*** Excerpt Section Begins ***
Sodium is one of the body’s three major electrolytes (the other two being potassium and chloride). They exist as fully dissociated ions and are the main particles responsible for osmotic pressure in body fluids. Sodium is the primary extracellular electrolyte in body fluids. These substances are called electrolytes because they carry an electronic charge in their dissociated (ionic) state. Their ionic strength enables them to influence the solubility of proteins and other substances throughout the body. Most Americans consume enormous amounts of sodium, from 10 to 35 times more than the recommended daily intake. Dietary sodium is easily absorbed from the intestine, carried by the blood to the kidneys where it is either filtered out and returned to the blood or excreted.
When your doctor says you have high blood pressure, the medical name for your condition is “hypertension.” Blood pressure is created when the heart beats, propelling blood throughout the body. Blood pressure occurs in two distinct phases, corresponding to the contraction and relaxation of the heart muscle. When the heart contracts, it ejects a certain volume of blood out from its right side into the body’s largest artery, the aorta. This initial thrust causes “systolic” blood pressure, which is the upper number of your blood pressure reading. As the heart relaxes, the blood presses against the walls of the arteries as it circulates, causing “diastolic” blood pressure, which is the lower number in your reading. Systolic blood pressure is a measure of the heart’s blood output, while diastolic is determined by the resistance of arteries in the extremities to the flow of blood. If your blood pressure reading is “120 over 80,” this means your systolic pressure is 120 and your diastolic is 80.
*** Excerpt Section Ends ***
### [Tasks to perform]
1/ Answer these from the passage on sodium and blood pressure:
(a) Which three substances does it name as the body's major electrolytes?
(b) What does it call the upper number of a blood pressure reading?
(c) In a reading of "120 over 80," what is the diastolic pressure?
2/ Write the next part of the passage on sodium and blood pressure, continuing after its last sentence.
The rows have no connection to the passage on sodium and blood pressure.
*** Data Section Begins ***
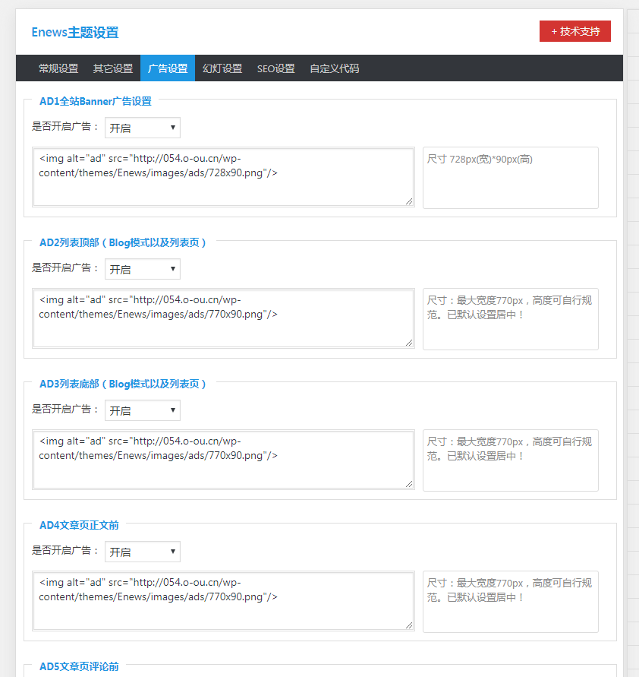Image resolution: width=639 pixels, height=677 pixels.
Task: Click the resize handle of AD1 textarea
Action: (409, 201)
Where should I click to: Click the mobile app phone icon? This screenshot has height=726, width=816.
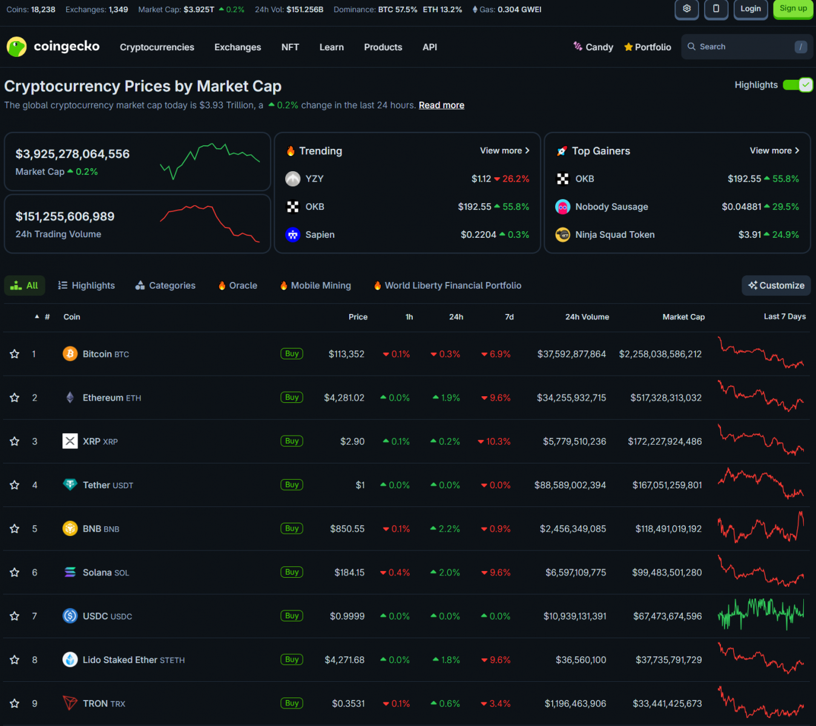click(716, 9)
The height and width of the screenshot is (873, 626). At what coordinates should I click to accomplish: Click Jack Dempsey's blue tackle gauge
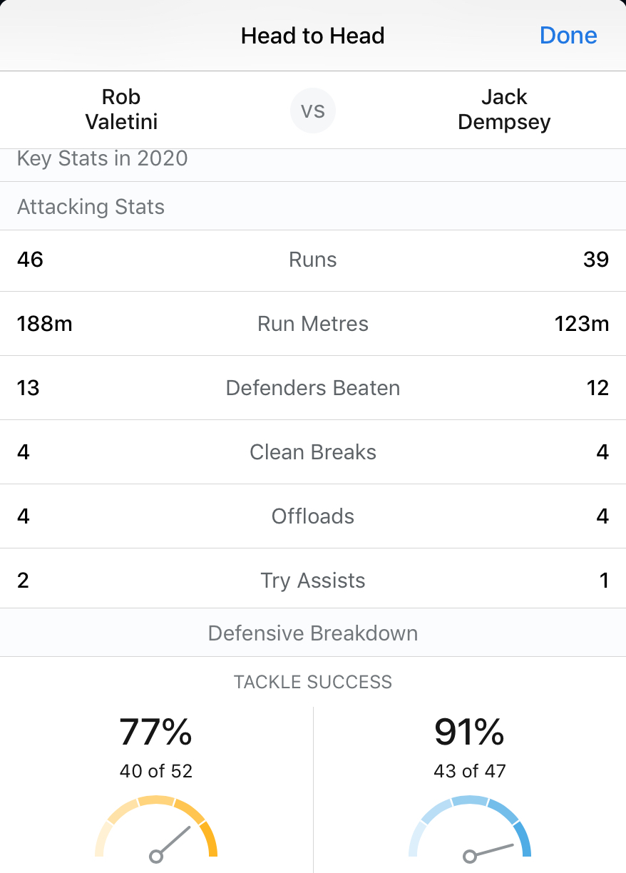click(x=470, y=827)
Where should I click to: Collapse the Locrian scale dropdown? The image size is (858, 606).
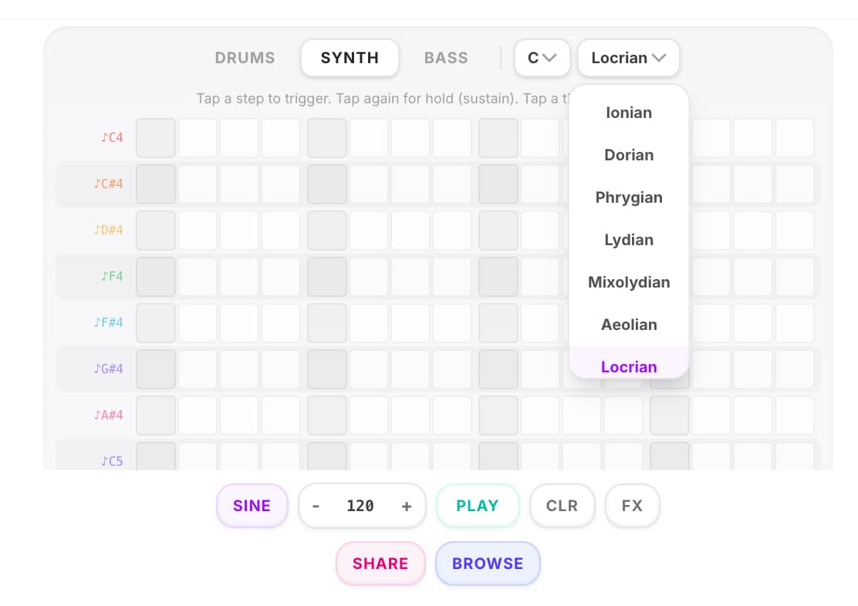pos(628,58)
*** Data Section Ends ***
### [Task results]
1/
(a) Sodium, potassium and chloride.
(b) Systolic blood pressure.
(c) 80.

2/
A study published in the European Journal of Clinical Nutrition, assessed the association between daily sodium intake and hypertension. The study included 940 men who completed food frequency questionnaires and had their blood pressure and sodium excretion in urine measured. The results revealed that sodium excretion was significantly lower in treated hypertensive patients and higher in overweight/obese participants when compared with normotensive and normal-weight individuals, respectively. Researchers determined that an increased salt intake and an altered renal sodium handling were observed in overweight and obese participants. They also found that sodium intake was only slightly less in hypertensive participants on pharmacological therapy. Therefore, high salt intake and disrupted kidney function in obese and overweight people seem to contribute to hypertension.1
1 Venezia A, Barba G, Russo O, et al. Dietary sodium intake in a sample of adult male population in southern Italy: results of the Olivetti Heart Study. Eur J Clin Nutr. Mar2010.